Alex Ferraz

Mercado de suplementos cresce, mas marcas falham no Brasil

O mercado de suplementação alimentar no Brasil vive um momento de forte expansão, movimentando mais de R$15 bilhões por ano. No entanto, por trás do crescimento acelerado, surgem desafios que têm dificultado a consolidação de novas marcas no setor.

Segundo a Pronutrition, indústria especializada no desenvolvimento e fabricação de suplementos, muitas empresas que entram nesse mercado não estão preparadas para lidar com a complexidade da operação. As falhas mais comuns se concentram em três pilares: planejamento estratégico, adequação regulatória e construção de marca.

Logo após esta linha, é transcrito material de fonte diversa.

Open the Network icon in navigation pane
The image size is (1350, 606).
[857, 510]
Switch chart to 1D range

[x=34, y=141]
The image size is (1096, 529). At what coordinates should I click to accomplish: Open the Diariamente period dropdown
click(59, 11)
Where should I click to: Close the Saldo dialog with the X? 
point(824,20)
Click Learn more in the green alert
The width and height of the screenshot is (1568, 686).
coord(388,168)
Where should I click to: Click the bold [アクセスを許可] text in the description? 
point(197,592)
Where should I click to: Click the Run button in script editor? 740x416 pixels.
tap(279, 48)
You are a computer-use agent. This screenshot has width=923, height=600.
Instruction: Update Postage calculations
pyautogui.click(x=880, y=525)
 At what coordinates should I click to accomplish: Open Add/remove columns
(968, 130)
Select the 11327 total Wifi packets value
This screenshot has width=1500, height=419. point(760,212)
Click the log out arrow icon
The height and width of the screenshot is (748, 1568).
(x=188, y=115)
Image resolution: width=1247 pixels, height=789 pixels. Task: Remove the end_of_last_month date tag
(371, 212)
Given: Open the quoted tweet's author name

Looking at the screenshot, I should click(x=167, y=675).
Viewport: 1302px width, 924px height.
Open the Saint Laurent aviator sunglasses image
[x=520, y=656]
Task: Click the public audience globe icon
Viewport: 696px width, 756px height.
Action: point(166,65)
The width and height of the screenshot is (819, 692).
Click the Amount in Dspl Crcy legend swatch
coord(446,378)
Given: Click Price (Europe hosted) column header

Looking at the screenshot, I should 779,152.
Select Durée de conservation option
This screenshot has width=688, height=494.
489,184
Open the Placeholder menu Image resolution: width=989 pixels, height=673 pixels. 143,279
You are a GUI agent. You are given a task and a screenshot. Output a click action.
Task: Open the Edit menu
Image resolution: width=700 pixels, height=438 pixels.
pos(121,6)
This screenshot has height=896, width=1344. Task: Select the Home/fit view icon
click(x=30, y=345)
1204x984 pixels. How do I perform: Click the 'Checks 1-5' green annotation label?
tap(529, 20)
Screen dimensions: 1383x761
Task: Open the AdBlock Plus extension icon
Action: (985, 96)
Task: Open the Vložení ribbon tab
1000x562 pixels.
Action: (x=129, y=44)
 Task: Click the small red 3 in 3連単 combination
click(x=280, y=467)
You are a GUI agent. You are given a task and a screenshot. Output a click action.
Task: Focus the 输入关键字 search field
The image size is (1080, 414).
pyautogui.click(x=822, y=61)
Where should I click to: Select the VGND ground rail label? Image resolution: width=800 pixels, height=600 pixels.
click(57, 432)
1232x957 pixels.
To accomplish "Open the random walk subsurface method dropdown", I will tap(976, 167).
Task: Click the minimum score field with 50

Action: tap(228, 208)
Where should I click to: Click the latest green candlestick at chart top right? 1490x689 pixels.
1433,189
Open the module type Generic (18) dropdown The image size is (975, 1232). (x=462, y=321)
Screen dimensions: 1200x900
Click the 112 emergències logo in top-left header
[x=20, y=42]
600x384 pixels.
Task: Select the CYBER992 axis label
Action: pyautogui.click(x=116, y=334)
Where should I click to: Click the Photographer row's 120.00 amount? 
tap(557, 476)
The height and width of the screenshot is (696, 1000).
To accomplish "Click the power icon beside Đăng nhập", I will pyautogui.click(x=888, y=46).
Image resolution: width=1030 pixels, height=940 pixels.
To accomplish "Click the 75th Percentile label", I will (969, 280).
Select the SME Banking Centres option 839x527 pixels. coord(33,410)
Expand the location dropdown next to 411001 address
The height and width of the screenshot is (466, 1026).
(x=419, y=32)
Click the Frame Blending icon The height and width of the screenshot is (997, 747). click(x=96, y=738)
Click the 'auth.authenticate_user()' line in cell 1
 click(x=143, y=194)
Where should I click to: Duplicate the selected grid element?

Entrada sem preparo compromete resultados

De acordo com a Associação Brasileira da Indústria de Alimentos para Fins Especiais e Congêneres (ABIAD), o setor já figura entre os mais relevantes da indústria. Além disso, o Brasil conta com mais de 38 mil indústrias de alimentos e bebidas, segundo a Associação Brasileira da Indústria de Alimentos, o que amplia ainda mais a competitividade.

Para Francisco Neves, CEO da Pronutrition, o problema começa ainda na fase de concepção das marcas.

“Algumas marcas entram no mercado atraídas pelo potencial de crescimento, sem compreender a complexidade do setor. Isso leva a formulações desalinhadas com a demanda, falhas regulatórias e dificuldade de construir credibilidade com o consumidor”.

Dessa forma, produtos chegam ao mercado sem diferenciação clara ou sem atender plenamente às exigências do público — o que compromete sua aceitação e permanência.

Regulação exige atenção redobrada

Outro ponto crítico está na adequação às normas regulatórias. No Brasil, os suplementos alimentares são regulamentados pela Anvisa, que define critérios específicos para composição, rotulagem e alegações de saúde.

Nos últimos anos, a agência intensificou a fiscalização sobre fabricantes e operações que não seguem as diretrizes. Assim, empresas que negligenciam essa etapa podem enfrentar atrasos, necessidade de reformulação e impactos operacionais relevantes.

Por outro lado, contar com parceiros produtivos alinhados às exigências regulatórias pode reduzir riscos e garantir uma entrada mais estruturada no mercado.

Marca e comunicação ainda são desafios

Além das questões técnicas, a construção de marca e a comunicação com o consumidor também aparecem como pontos frágeis. Em um mercado cada vez mais competitivo, apenas lançar um produto não é suficiente.

Segundo Francisco Neves, é essencial apresentar de forma clara os benefícios, diferenciais e evidências que sustentam a proposta. Essa transparência fortalece a confiança do consumidor e contribui para a consolidação da marca.

Outro desafio recorrente está na ausência de planejamento de longo prazo. Muitas empresas concentram esforços no lançamento, mas deixam de estruturar a operação para sustentar o crescimento, o que impacta toda a cadeia — da produção à comunicação.

Estrutura como diferencial competitivo

É nesse cenário que a Pronutrition se posiciona como parceira estratégica, atuando desde o desenvolvimento de fórmulas até a adequação regulatória e o posicionamento de mercado. A proposta é reduzir riscos e acelerar a chegada dos produtos ao consumidor final de forma mais estruturada.

Para Neves, o sucesso no setor exige uma abordagem integrada.

“A entrada no mercado de suplementação exige muito além de uma boa ideia. É um processo que envolve ciência, conformidade regulatória e estratégia de marca.”

Assim, em um mercado bilionário e cada vez mais competitivo, a preparação e a consistência se tornam fatores decisivos para transformar projetos em negócios sustentáveis.